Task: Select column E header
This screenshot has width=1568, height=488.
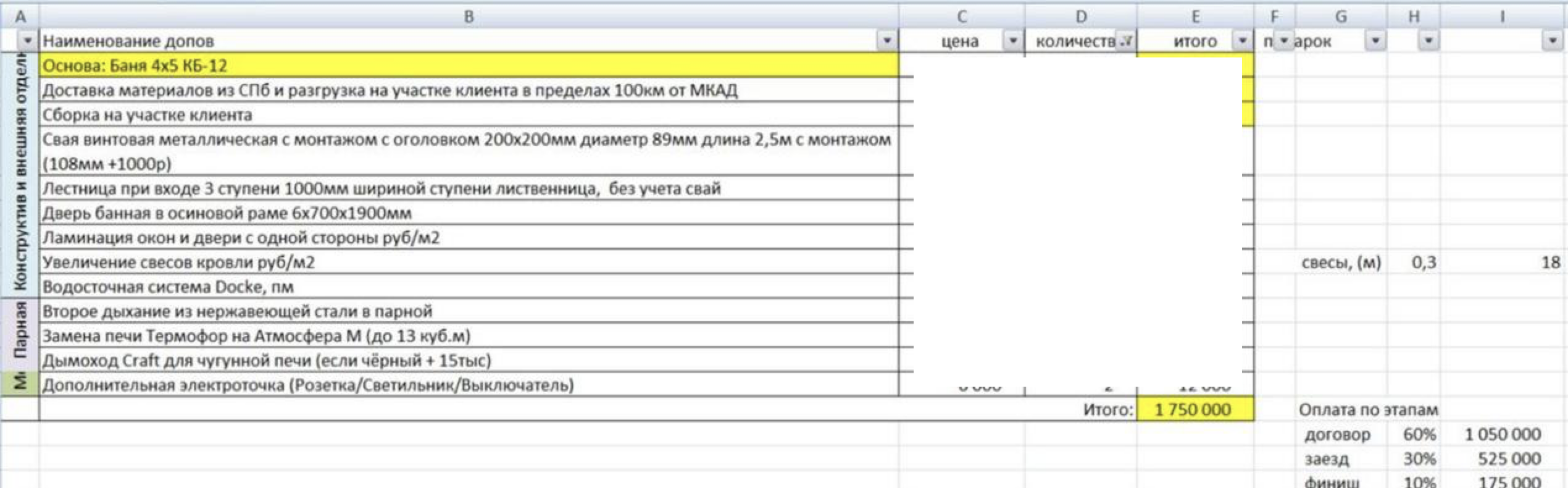Action: click(1195, 17)
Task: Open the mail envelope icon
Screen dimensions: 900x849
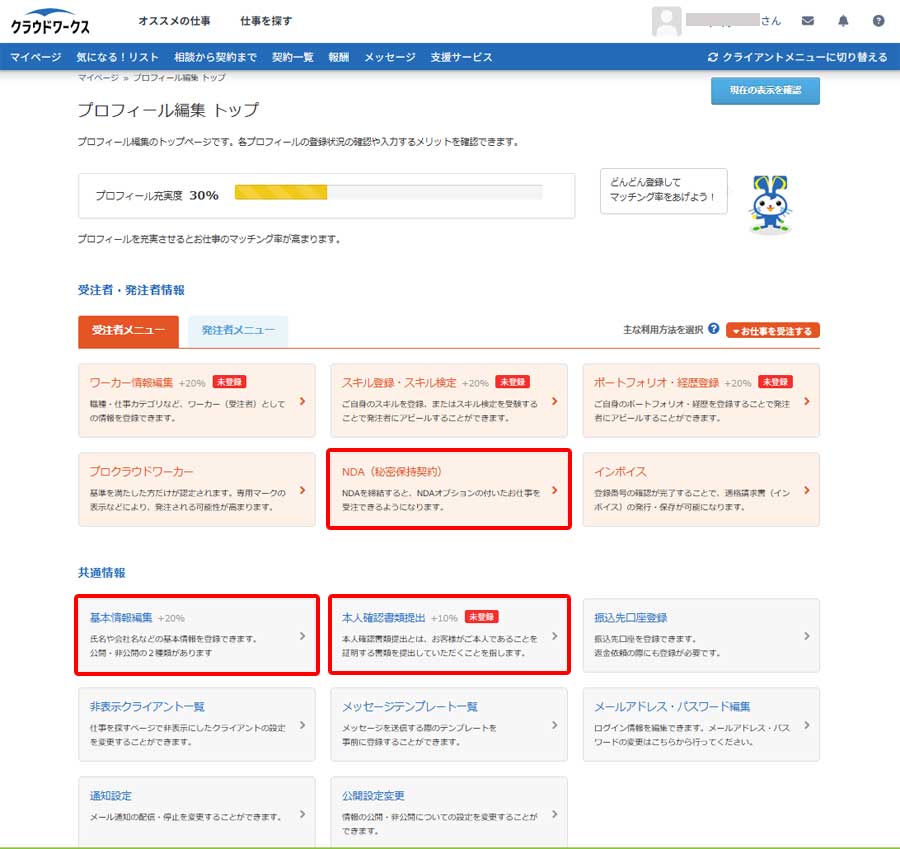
▬▬▬▬▬▬
● What this task involves: All of the material shown above needs to be duplicated exactly. Omit every picture.

● Task output:
Task: Select column E header
This screenshot has width=1568, height=488.
Action: click(1195, 17)
Task: Open the mail envelope icon
Screen dimensions: 900x849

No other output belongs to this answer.